Oil giant BP backs out of Australia Renewable Energy Hub in WA's Pilbara
The Australia Renewable Energy Hub (AREH), 1,860 kilometres north-east of Perth, is tipped to deliver 26 gigawatts of solar and wind power by 2029, making it one of the largest renewable energy projects in the world.
If built, it will be the equivalent of about a third of all the electricity generated in Australia, and close to the country's entire current renewable energy production.
But the future of the hub is now uncertain.
The project has been touted as a major part of WA's renewables strategy, with the resources-heavy Pilbara producing more than 40 per cent of the state's carbon emissions.
However, BP is not the first company to pull its support, with Macquarie removing its backing last year.
BP has held 63.7 per cent of the AREH shares since 2022.
But the British multinational said it would exit the project as operator and equity holder because the project no longer aligned with BP's direction.

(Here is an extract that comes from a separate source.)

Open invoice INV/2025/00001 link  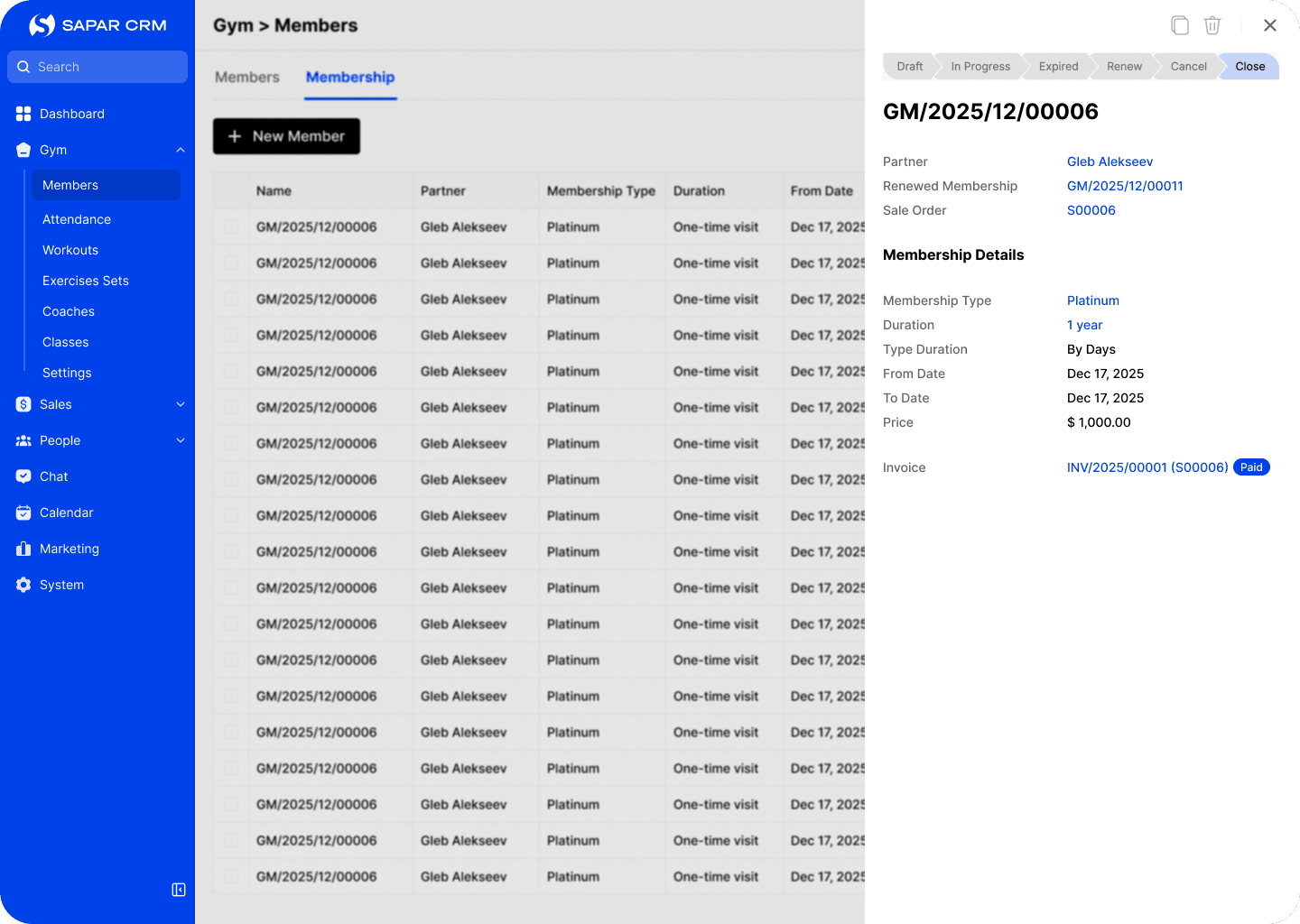coord(1147,467)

"This decision reflects BP's recent strategy reset, which will see BP grow its upstream oil and gas business, focus its downstream business, and invest with increasing discipline into the transition," a spokesperson told the ABC.
CWP and InterContinental Energy remain backers of AREH, with the latter assuming control of its operation.

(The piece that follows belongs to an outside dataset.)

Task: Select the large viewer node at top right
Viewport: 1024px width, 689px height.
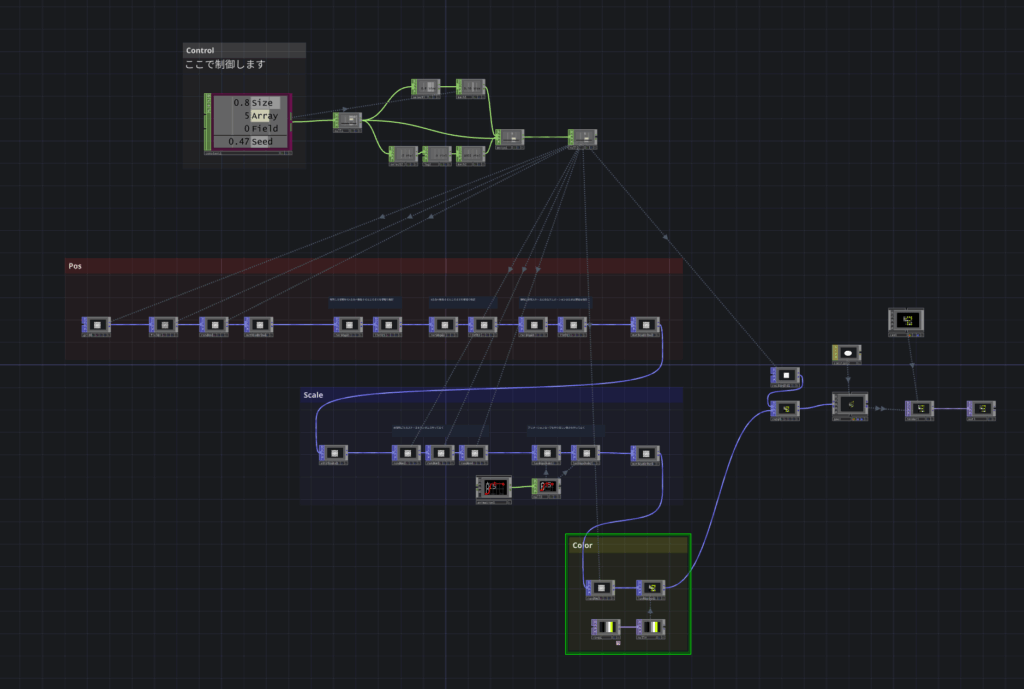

InterContinental Energy chief executive Alex Tancock pledged to take the project to the next phase of development.
"We believe strongly in the project's potential to decarbonise the Pilbara and diversify the state's economy, and we look forward to delivering on this shared vision," he said.
AREH backers had pegged a 6,400 square kilometre footprint for the project north-east of Port Hedland, the world's largest bulk export port.
BP hoped to connect the hub to Port Hedland by a "Pilbara green link network", which could power major industrial proposals planned for the region, such as POSCO's Pilbara green iron project.
More than 1,700 wind turbines and hundreds of solar panels were slated for the site, along with 56-metre-high tanks for the storage of green ammonia.
Backers envisioned producing 10 million tonnes of the clean fuel source each year.
The substance would then be shipped overseas via a new $550 million cargo facility being built at Lumsden Point by the state and federal governments.
But BP's withdrawal leaves the future of the renewable energy hub in question.
University of Western Australia adjunct professor and director of Future Smart Stategies, Ray Wills, said he was unsurprised by BP's decision, which he labelled "sensible".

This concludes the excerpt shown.